1946 ist er Professor an der TU Berlin in Charlottenburg geworden. Aber da hat man ihn 1950 gefeuert, politisch untragbar, weil er den Nationalpreis der DDR für das Mahnmal gegen den Faschismus in Berlin-Weißensee bekommen hat. Und Mitglied der (Ost-) Berliner Akademie der Künste geworden war. Das darf man jetzt im Kalten Krieg nicht tun, ein Mahnmal gegen den Faschismus gestalten und in der falschen Akademie sein. Dabei ist die Deutsche Akademie der Künste der Rechtsnachfolger der Preußischen Akademie und nimmt für sich in Anspruch, für ganz Deutschland zu sprechen. Noch 1952 ist Gustav Seitz als Beauftragter der Akademie zum Berliner (West) Kultussenator Joachim Tiburtius gegangen, um mit ihm über den Status der Akademie zu verhandeln. Tiburtius hat ihn gar nicht erst empfangen. Gustav Seitz ist 1950 nach Ostberlin gezogen, wo er dann ein Meisteratelier an der Akademie der Künste bekam.

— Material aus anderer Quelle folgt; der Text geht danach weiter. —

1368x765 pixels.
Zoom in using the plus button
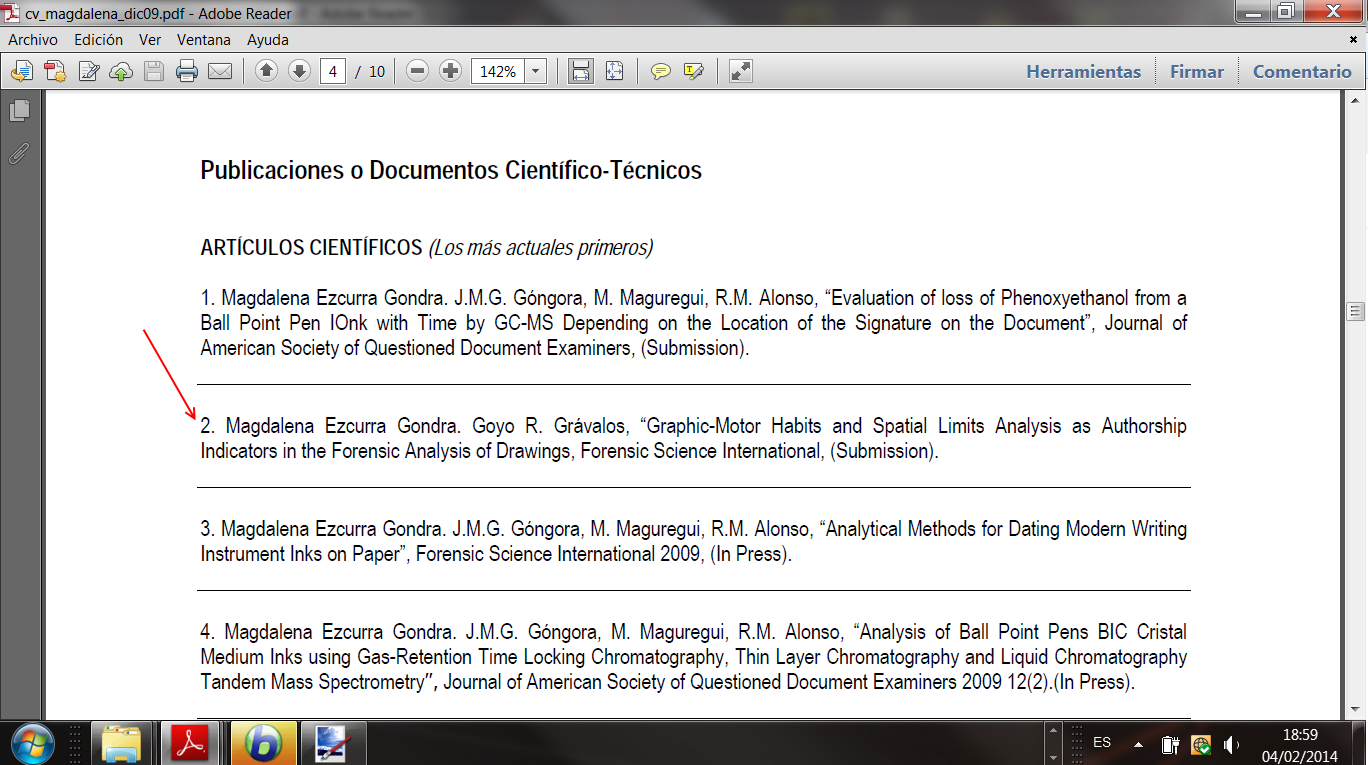(x=451, y=72)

Mein Onkel Karl (hier sein Gorki) ist ihm als Meisterschüler von Berlin-West nach Berlin-Ost gefolgt. Er ist eine Generation jünger als sein Lehrer, war aber nach dem Abitur ebenso wie der von 1940 bis 1945 im Krieg. Nach dem Krieg wollte er erst einmal als Steinmetz arbeiten, hatte auch eine Stellenzusage für die Domhütte in Köln, bekam aber keine Zuzugsgenehmigung. Da hat er dann in Berlin studiert, zuerst an der TU Berlin und dann an der Hochschule für bildende Künste. Ist dann, zum Entsetzen der Familie, seinem Lehrer vom Westen in den Osten gefolgt. Ist freischaffender Künstler geworden, später auch Dozent an der Kunsthochschule Berlin-Weißensee. Aber Karl Lemke hatte keine Rückfahrkarte gebucht wie Gustav Seitz, dem das Regime erlaubte, beliebig als Wanderer zwischen zwei Welten von Ost nach West zu pendeln. Seitz ist auch damals viel gereist, zum Beispiel nach China, von wo er Ideen für eindrucksvolle Plastiken mitgebracht hat.

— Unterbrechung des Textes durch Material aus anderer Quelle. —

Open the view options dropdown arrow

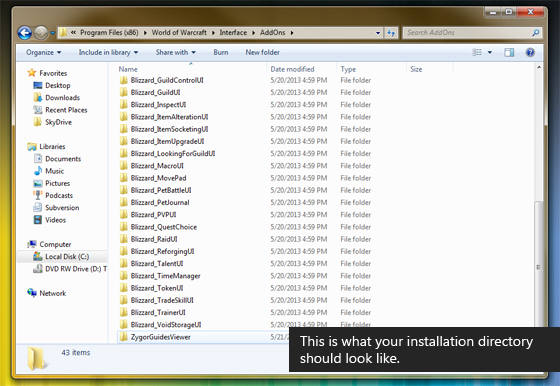pos(490,52)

Wie zum Beispiel Kim Ir-Gu von 1951. Natürlich ist er auch in Moskau und Leningrad gewesen (mein Onkel Karl auch), das ist ja damals für DDR Bildhauer de regueur. Aber so ganz geheuer war er den Machthabern wohl nicht. Sein Buch Studienblätter aus China mit dem Vorwort von Anna Seghers ist unmittelbar nach Erscheinen eingestampft worden. Schon vorher hatte er sehr laut und energisch Stellung bezogen, als ein gewisser linientreuer Kurt Magritz in der sogenannten Formalismusdebatte unter anderem den Bildhauer Ernst Barlach scharf angegriffen hatte. Und forderte, die in einem inhaltslosen Formalismus herabgesunkene und durch banale und niedrige Inhalte degenerierte Kunst wieder auf die Höhe der Einheit von Inhalt und Form, das heißt auf die Höhe der klassischen und harmonischen Schönheit zu heben. Seitz hat Magritz öffentlich einen Dilettanten genannt und vehement für Barlach Partei ergriffen. Er fand dabei die Zustimmung von Ernst Bloch, der ihm 1952 in einem Brief schrieb: Auf philosophischem Gebiet gibt es Parallelen zu diesem Magritz ... Der gleiche freche Größenwahn. Sie nehmen Rache am Geist, den sie nicht haben und kennen. Sie verwandeln die Künstler- und Gelehrtenrepublik in einen Polizeistaat.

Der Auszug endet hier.